Adoption Of AI Agents In Software Development Will Be A Costly Mistake: George Hotz

AI agentic coding is currently all the rage, but one of the most prominent programmers in the world believes that it’s taking software development down what would prove to be the wrong path.

George Hotz — the hacker who jailbroke the iPhone and PlayStation 3, founder of comma.ai, and one of the sharpest minds in software — has published a sharp blog post calling the industry’s embrace of AI coding agents “one of the most costly mistakes in the field’s history.” Coming from someone who has personally built with agents, reversed hardware with them, and tried virtually every major model and harness available, the critique carries weight.

Sophisticated Mimicry, Not Programming

Hotz’s core argument is precise: agents are not programmers. “They are a highly sophisticated statistical model designed to mimic the distribution of programming,” he writes. “The output is broken, but in a way that’s getting harder and harder to detect. Which is exactly what you’d expect from an increasingly accurate statistical model.”

He was not always this certain. Hotz spent the last six months genuinely trying — using agents to write parts of tinygrad, reversing a USB ↔ PCIe chip — before concluding that he could have done it better and faster manually each time. The pattern he observed: “The agent frontloads all the progress, then gives you a slot machine lever to pull to hope it gets the polish done. It never quite gets there.”

He pre-empts the inevitable response. “And in before, ‘you are using it wrong.’ I have tried all the different models, different harnesses, different prompts. It’s not this.”

The Organizational Trap

Hotz’s sharpest insight may be structural. He argues that AI coding agents will damage large organizations far more than skilled individuals, because high performers have the instinct to catch slop while lower performers do not — and they are the ones now producing 10x output with agents. “What do you think is happening to the average output of that organization? What is happening to the average output of the world?”

His conclusion is bleak but clarifying: “Agents will end up producing more code, more apps, and more features than ever before. It is a golden era for buckets and buckets of slop, and a dark age for gems of quality.”

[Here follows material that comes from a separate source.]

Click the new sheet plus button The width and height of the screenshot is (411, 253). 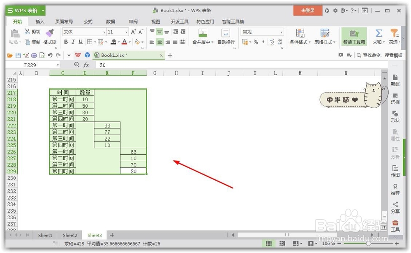click(x=112, y=235)
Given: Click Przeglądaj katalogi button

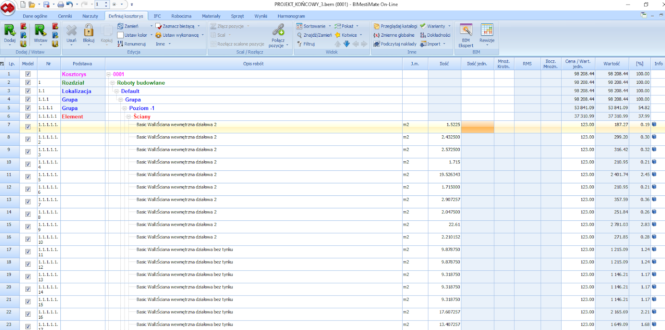Looking at the screenshot, I should [395, 26].
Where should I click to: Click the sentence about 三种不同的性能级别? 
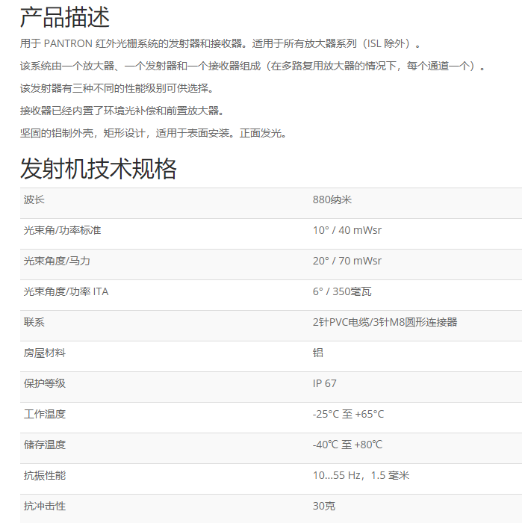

The AI coding boom is already straining infrastructure — GitHub saw AI-agent pull requests jump from 4 million in September 2025 to 17 million in March 2026. That surge in volume, Hotz would argue, says nothing about quality.

Apple as the Test Case

Hotz makes the argument concrete with Apple. He notes the company is pushing AI on all its engineers, then asks a pointed question: “Do you think macOS will get better or worse in the next 2 years?”

It’s a provocation, but a useful one. Apple has built its brand on quality and polish — the exact properties Hotz argues agents cannot reliably deliver. If the hypothesis holds, large organizations that mandate AI-assisted development will see output volume rise and quality quietly degrade, with feedback loops too slow to catch it.

What Agents Actually Do Well

Hotz is not an AI skeptic in the broad sense. “I’m not saying that AI isn’t useful, it clearly is. It’s definitely a better Google for most searches. And whenever you need a quick prototype and don’t care about polish, it is absurdly fast.” He draws a hard line, though: “Is it a software engineer? Not close to the bar at any company I have worked at. The key aspect is knowing when to use it and when not to.”

The Process Argument

On the deeper technical question, Hotz has moved camps. “Without fully endorsing all their ideas, I’m now in the LeCun/Marcus camp on LLMs. I don’t think models like this will ever be able to program — I think the process matters.” His view is that real programming agents will require world models, not the current RLVR-based approaches — which he describes with characteristic bluntness as “RLVR shit that comments out the failing test and tells you all the tests are now passing.”

The deeper issue, he argues, is epistemological. When people encounter an artifact, they assume a human-like process behind it. That assumption no longer holds. “Things can be broken in ways that weren’t previously possible, and old proxies of underlying quality like syntax and grammar are useless.” Agent-produced code is not produced the same way human code is, and while the statistical difference may be subtle, “it makes itself obvious when you try to interact with and build on the artifact in human ways.” And Hotz has a dramatic warning for those who’re using AI agents to build serious software. “The real story of this era will be who manages to avoid harming themselves in their AI psychosis,” he says.